### [EXCERPT]
Worldwide hotspot information collection website

WiGLE (Wireless Geographic Logging Engine) is a website for collecting information about the different wireless hotspots around the world. Users can register on the website and upload hotspot data like GPS coordinates, SSID, MAC address and the encryption type used on the hotspots discovered. In addition, cell tower data is uploaded and displayed.

By obtaining information about the encryption of the different hotspots, WiGLE tries to create an awareness of the need for security by running a wireless network.

The first recorded hotspot on WiGLE was uploaded in September 2001. By June 2017, WiGLE counted over 349 million recorded WiFi networks in its database, whereof 345 million was recorded with GPS coordinates and over 4.8 billion unique recorded observations. In addition, the database now contains 7.80 million unique cell towers including 7.75 million with GPS coordinates. By May 2019, WiGLE had a total of 551 million networks recorded.

### [REQUIRED TASKS]
**A)** According to the WiGLE excerpt, in what month and year was the first hotspot recorded on the site uploaded?
**B)** Write out the portion of the WiGLE excerpt between "Worldwide hotspot information" and "a wireless network.", inclusive.
**C)** Carry the text about WiGLE forward from its final sentence.
None of the material after this point is required.

### [MATERIAL SUPPLIED]
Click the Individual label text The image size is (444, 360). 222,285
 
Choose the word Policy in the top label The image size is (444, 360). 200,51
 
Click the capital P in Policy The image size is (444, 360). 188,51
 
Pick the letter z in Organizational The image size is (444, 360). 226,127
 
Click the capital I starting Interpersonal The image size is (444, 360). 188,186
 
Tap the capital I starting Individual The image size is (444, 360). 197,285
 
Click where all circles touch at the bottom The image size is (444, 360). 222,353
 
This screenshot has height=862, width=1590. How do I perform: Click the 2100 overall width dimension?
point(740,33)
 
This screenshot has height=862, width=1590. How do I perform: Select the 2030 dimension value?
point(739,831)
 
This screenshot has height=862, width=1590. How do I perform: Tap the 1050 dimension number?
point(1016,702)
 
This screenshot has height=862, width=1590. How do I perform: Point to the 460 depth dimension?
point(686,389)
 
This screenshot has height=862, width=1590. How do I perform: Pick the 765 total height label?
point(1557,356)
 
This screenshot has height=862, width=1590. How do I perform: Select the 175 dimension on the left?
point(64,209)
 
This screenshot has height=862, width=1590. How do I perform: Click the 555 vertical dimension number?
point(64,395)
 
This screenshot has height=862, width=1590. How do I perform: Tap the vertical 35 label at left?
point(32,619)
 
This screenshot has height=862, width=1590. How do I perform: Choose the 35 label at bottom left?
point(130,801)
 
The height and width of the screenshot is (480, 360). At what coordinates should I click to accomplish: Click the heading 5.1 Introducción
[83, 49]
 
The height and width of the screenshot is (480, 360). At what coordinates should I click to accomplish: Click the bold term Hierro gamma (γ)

...

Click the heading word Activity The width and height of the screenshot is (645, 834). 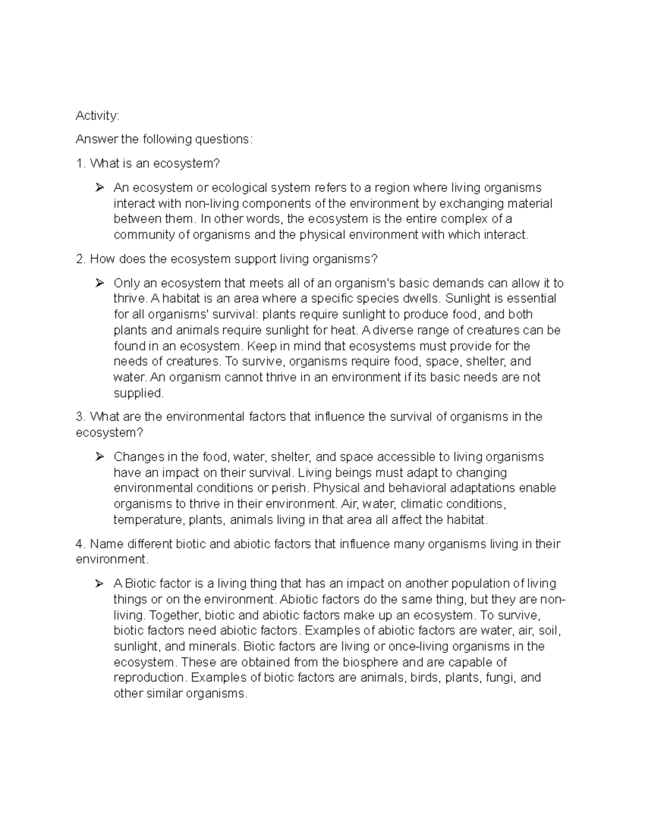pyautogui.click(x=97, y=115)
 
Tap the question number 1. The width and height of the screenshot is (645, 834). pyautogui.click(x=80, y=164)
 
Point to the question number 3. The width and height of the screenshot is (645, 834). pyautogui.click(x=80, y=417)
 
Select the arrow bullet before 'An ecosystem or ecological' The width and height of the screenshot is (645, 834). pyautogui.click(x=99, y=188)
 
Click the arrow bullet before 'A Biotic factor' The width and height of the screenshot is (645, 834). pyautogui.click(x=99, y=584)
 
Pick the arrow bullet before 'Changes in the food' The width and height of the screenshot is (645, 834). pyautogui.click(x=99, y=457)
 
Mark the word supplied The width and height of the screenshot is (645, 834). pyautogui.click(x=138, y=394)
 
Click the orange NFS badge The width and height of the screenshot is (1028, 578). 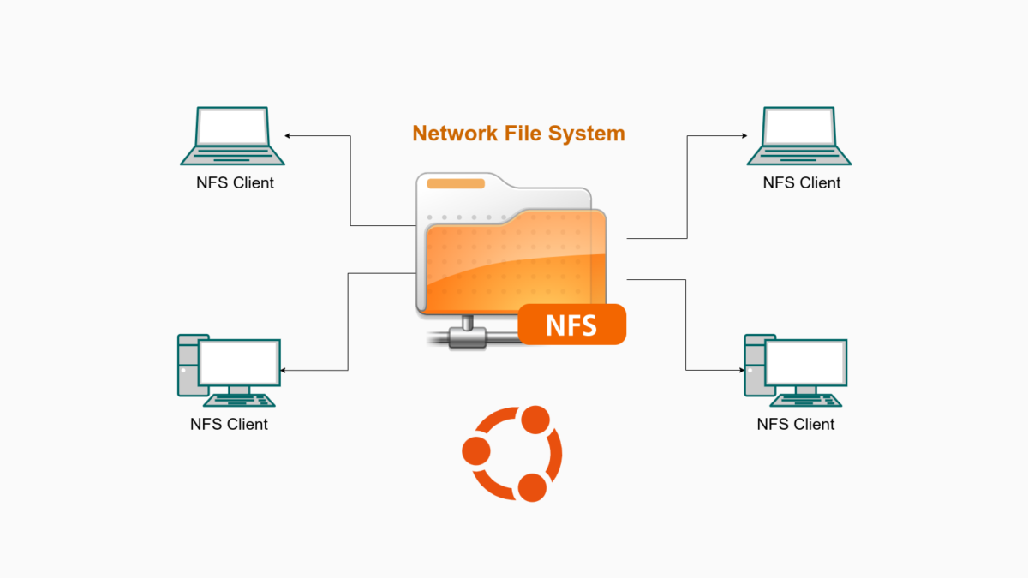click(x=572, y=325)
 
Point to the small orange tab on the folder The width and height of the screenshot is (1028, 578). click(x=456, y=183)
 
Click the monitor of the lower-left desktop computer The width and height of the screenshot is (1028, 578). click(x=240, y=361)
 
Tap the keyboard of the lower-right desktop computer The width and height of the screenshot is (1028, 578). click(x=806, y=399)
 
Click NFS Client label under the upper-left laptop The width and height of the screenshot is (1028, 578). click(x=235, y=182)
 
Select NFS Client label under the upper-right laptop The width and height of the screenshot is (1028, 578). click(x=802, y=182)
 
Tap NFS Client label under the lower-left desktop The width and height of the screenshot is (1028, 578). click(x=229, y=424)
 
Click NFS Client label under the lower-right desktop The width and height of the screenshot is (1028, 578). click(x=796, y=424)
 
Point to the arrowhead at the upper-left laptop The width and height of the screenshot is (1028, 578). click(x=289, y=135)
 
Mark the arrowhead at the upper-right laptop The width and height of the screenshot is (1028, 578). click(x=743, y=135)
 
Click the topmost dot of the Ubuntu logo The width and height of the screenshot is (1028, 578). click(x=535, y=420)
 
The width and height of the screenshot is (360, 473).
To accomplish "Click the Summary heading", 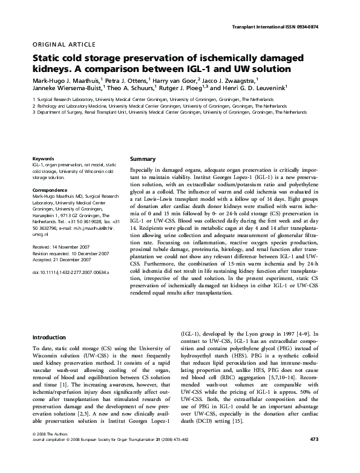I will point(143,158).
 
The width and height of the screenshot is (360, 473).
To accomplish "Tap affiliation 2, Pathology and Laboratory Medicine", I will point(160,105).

### [TASK RESULTS]
**A)** September 2001

**B)**
Worldwide hotspot information collection website

WiGLE (Wireless Geographic Logging Engine) is a website for collecting information about the different wireless hotspots around the world. Users can register on the website and upload hotspot data like GPS coordinates, SSID, MAC address and the encryption type used on the hotspots discovered. In addition, cell tower data is uploaded and displayed.

By obtaining information about the encryption of the different hotspots, WiGLE tries to create an awareness of the need for security by running a wireless network.

**C)**
==Mentions in books==
From Hacking for Dummies to Introduction to Neogeography, WiGLE is a well known resource and tool. As early as 2004, its database of 228,000 wireless networks was being used to advocate better security of Wifi. Several books mentioned the WiGLE database in 2005, including internationally, and the association with vehicles was also becoming widely known. Some associations of WiGLE have been positive, and some have been darker. By 2004, the site was sufficiently well known that the announcement of a new book quoted the co-founder, saying “This is the ‘Kama Sutra’ of wardriving literature. If you can't wardrive after reading this, nature has selected you not to. This is the first complete guide on the subject we’ve ever seen (it mentions us). Don't quote me on that.”
–Bob “bobzilla” Hagemann, WiGLE.net CoFounder" and a shortened quote appeared on the book's cover.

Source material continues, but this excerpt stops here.